Page last updated at 08:31 GMT, Sunday, 26 October 2008

Book explores Doctor Who's haunts

Nick Griffiths outside the Owain Glyndwr pub in Cardiff
Nick Griffiths in Cardiff, roughly where actor Bernard Cribbens stood in a recent episode

A writer and Doctor Who expert has compiled a book in which he explores and learns more about the show's often bizarre filming locations.

Nick Griffiths, who writes on the Time Lord for the Radio Times, travelled around England and south Wales visiting locations from old and new episodes.

The book, Who Goes There, sees him visit four Welsh locations for the show, which is produced by BBC Wales.

"The book took me to some strange looking but beautiful places," he said.

Mr Griffiths got the idea for the book after watching old episodes of Doctor Who starring Tom Baker and Jon Pertwee and noticing the strange qualities of some of the locations.

"There was an old railway station in an episode I was watching and I suddenly thought 'I'd really like to go there, that looks really strange and unusual'," he said.

"I had a quite a lot of fun trying to find the place anyway and when I got there it was fantastic being able to stand in the spot where the Doctor had stood."

Nick Griffiths at Southerndown beach

As well as the places themselves being the most fabulous, evocative areas, getting to them took us through some of the most beautiful countryside
Nick Griffiths

His idea grew and after deciding upon the episodes he was going to investigate, he spent four weeks on the road visiting the locations and researching the particular history for each place.

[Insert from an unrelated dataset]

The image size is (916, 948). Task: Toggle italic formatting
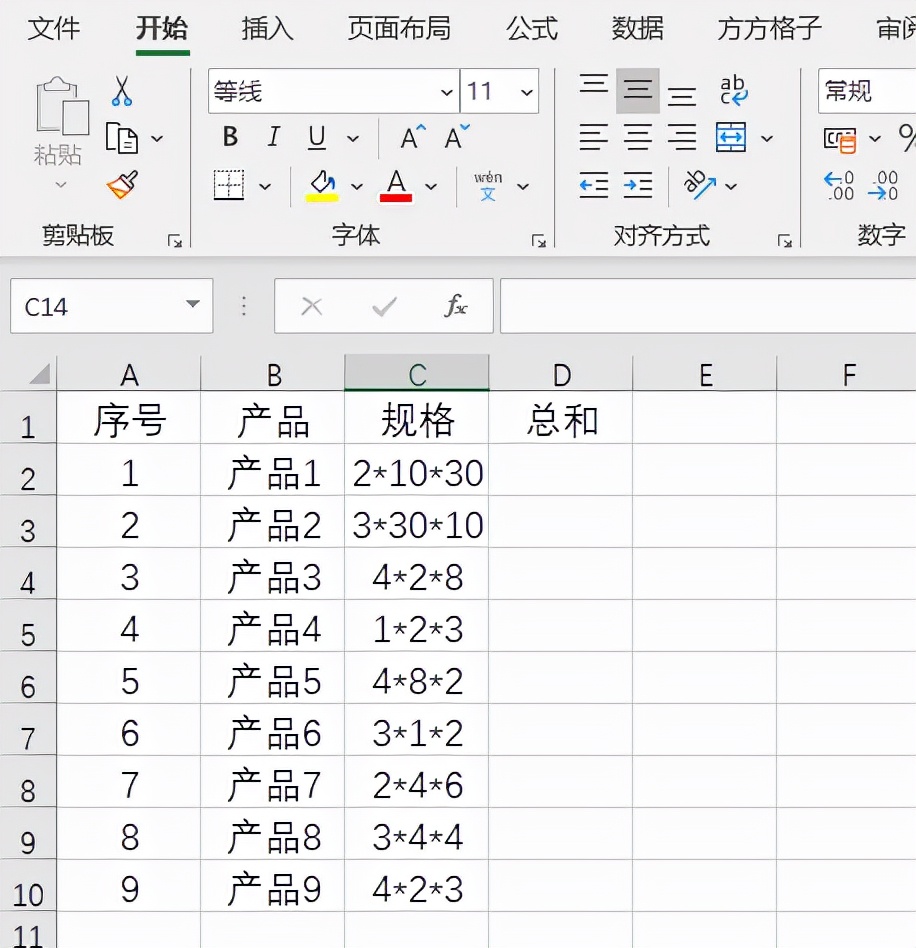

"I started out in London just to see if it was going to work and when it did the idea took me all over the country," he said.

Housing estates

"As well as the places themselves being the most fabulous, evocative areas, getting to them took us through some of the most beautiful countryside."

Among his adventures, he visited the sites of old quarries which had been filled in and turned into housing estates since filming. He also "blagged" his way into one of Rolling Stone Mick Jagger's old houses.

In Wales Mr Griffiths visited Southerndown beach in the Vale of Glamorgan, Howells department store and Queens Arcade in Cardiff, Fields House and St Woolas Cemetery in Newport for the book.

Southerndown appeared in the 2006 episode Doomsday and the 2008 show Journey's End where it doubled for Bad Wolf Bay in Norway. The beach and the geology of the cliffs captivated Mr Griffiths.

"I did love Southerndown. The strata are incredible," he said.

"There was no one else there when we visited and as we wandered around you got totally taken in by it all.

"Doctor Who had been filmed there only about six months previously so there was a real "sense of Who" there."

For the book Mr Griffiths also looked into the specific history of each of the locations, unearthing stories which were as original as the Time Lord's adventures.

He said he hoped it would inspire others to follow in his footsteps.

"What I would love is for people to get in their cars and go out and visit these places," he said.